Here is the full example:

__global__ void mm2_kernel1(DATA_TYPE *A, DATA_TYPE *B, DATA_TYPE *C)
{
	int j = blockIdx.x * blockDim.x + threadIdx.x;
	int i = blockIdx.y * blockDim.y + threadIdx.y;

	if ((i < NI) && (j < NJ))
	{ 
		int k;
		for (k = 0; k < NK; k++)
		{
			C[i * NJ + j] += A[i * NK + k] * B[k * NJ + j];
		}
	}
}


__global__ void mm2_kernel2(DATA_TYPE *C, DATA_TYPE *D, DATA_TYPE *E)
{
	int j = blockIdx.x * blockDim.x + threadIdx.x;
	int i = blockIdx.y * blockDim.y + threadIdx.y;

	if ((i < NI) && (j < NL))
	{ 
		int k;
		for (k = 0; k < NJ; k++)
		{
			E[i * NL + j] += C[i * NJ + k] * D[k * NL + j];
		}
	}
}


int i, j;

	
	
	for (i = 0; i < NI; i++)
	{
		for (j = 0; j < NK; j++)
		{
			// A[i*NI + j] = ((DATA_TYPE) i*j) / NI;
			A_gpu[i*NI + j] = ((DATA_TYPE) i*j) / NI;
		}
	}

	cudaMemAdvise(A_gpu, sizeof(DATA_TYPE) * NI * NK , cudaMemAdviseSetReadMostly, 0);
	cudaMemPrefetchAsync(A_gpu, sizeof(DATA_TYPE) * NI * NK, 0, s1);

	for (i = 0; i < NK; i++)
	{
		for (j = 0; j < NJ; j++)
		{
			// B[i*NK + j] = ((DATA_TYPE) i*(j+1)) / NJ;
			B_gpu[i*NK + j] = ((DATA_TYPE) i*(j+1)) / NJ;
		}
	}
	cudaMemAdvise(B_gpu, sizeof(DATA_TYPE) * NK * NJ , cudaMemAdviseSetReadMostly, 0);
	cudaMemPrefetchAsync(B_gpu, sizeof(DATA_TYPE) * NK * NJ, 0, s2);
	for (i = 0; i < NL; i++)
	{
		for (j = 0; j < NJ; j++)
		{
			// C[i*NL + j] = ((DATA_TYPE) i*(j+3)) / NL;
			C_gpu[i*NL + j] = ((DATA_TYPE) i*(j+3)) / NL;
		}
	}
	cudaMemPrefetchAsync(C_gpu, sizeof(DATA_TYPE) * NL * NJ, 0, s3);
	for (i = 0; i < NI; i++)
	{
		for (j = 0; j < NL; j++)
		{
			// D[i*NL + j] = ((DATA_TYPE) i*(j+2)) / NK;	
			D_gpu[i*NL + j] = ((DATA_TYPE) i*(j+2)) / NK;
		}
	}
	cudaMemAdvise(D_gpu, sizeof(DATA_TYPE) * NI * NL , cudaMemAdviseSetReadMostly, 0);
	cudaMemPrefetchAsync(D_gpu, sizeof(DATA_TYPE) * NI * NL, 0, s4);

cudaDeviceSynchronize();
mm2_kernel1<<<grid1,block, 0, s5>>>(A_gpu, B_gpu, C_gpu);
cudaDeviceSynchronize();
mm2_kernel2<<<grid2,block, 0, s5>>>(C_gpu, D_gpu, E_gpu);
cudaDeviceSynchronize();

The nvprof output is the following:

==3942511== Unified Memory profiling result:
Device "Tesla P100-PCIE-16GB (0)"
   Count  Avg Size  Min Size  Max Size  Total Size  Total Time  Name
     128  2.0000MB  2.0000MB  2.0000MB  256.0000MB  37.47997ms  Host To Device
     219         -         -         -           -  37.55766ms  Gpu page fault groups
Total CPU Page faults: 768

If you want to provide an example that I can copy, paste, compile, and run, without having to add anything or change anything, I’ll take a look as time permits.

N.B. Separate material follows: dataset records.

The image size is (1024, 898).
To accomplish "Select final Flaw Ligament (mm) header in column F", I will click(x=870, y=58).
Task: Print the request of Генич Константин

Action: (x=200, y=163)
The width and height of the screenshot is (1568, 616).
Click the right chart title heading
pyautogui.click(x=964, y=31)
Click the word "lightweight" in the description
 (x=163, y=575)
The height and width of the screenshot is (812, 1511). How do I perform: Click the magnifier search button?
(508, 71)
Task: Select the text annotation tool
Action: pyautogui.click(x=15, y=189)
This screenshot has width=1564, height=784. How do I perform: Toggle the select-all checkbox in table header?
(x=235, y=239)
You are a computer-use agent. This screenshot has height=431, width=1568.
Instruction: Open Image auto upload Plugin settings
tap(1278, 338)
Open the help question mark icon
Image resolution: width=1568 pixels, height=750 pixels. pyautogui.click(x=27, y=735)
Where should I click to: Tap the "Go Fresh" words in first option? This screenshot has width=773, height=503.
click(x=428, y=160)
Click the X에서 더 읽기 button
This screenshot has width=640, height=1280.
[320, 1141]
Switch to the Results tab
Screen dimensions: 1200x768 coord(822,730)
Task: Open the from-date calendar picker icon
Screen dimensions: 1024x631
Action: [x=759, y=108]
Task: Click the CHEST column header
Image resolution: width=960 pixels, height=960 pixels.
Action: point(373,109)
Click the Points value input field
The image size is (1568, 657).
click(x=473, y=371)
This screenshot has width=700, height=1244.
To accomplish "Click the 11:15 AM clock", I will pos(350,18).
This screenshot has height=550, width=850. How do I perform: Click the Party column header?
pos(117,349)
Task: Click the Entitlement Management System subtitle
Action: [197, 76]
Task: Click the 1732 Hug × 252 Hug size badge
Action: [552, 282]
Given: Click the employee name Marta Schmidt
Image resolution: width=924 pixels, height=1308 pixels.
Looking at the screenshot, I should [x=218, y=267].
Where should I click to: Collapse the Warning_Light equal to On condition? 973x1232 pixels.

Please use the following code:

#include <stdio.h>
#include <stdlib.h>
#include <math.h>
#include <assert.h>
#include <unistd.h>
#include <sys/time.h>
#include <cuda.h>
#include <iostream>
#include <chrono>

#define PREF 1

// #include "../../../common/polybenchUtilFuncts.h"

//define the error threshold for the results "not matching"
#define PERCENT_DIFF_ERROR_THRESHOLD 0.05

#define GPU_DEVICE 0

/* Problem size. */
# define NI 4096
# define NJ 4096
# define NK 4096
# define NL 4096

/* Thread block dimensions */
#define DIM_THREAD_BLOCK_X 32
#define DIM_THREAD_BLOCK_Y 8

/* Can switch DATA_TYPE between float and double */
typedef float DATA_TYPE;

cudaStream_t s1, s2, s3, s4, s5;

void init_array(DATA_TYPE* A, DATA_TYPE* B, DATA_TYPE* C, DATA_TYPE* D, DATA_TYPE* A_gpu, DATA_TYPE* B_gpu, DATA_TYPE* C_gpu, DATA_TYPE* D_gpu)
{
	int i, j;

	for (i = 0; i < NI; i++)
	{
		for (j = 0; j < NK; j++)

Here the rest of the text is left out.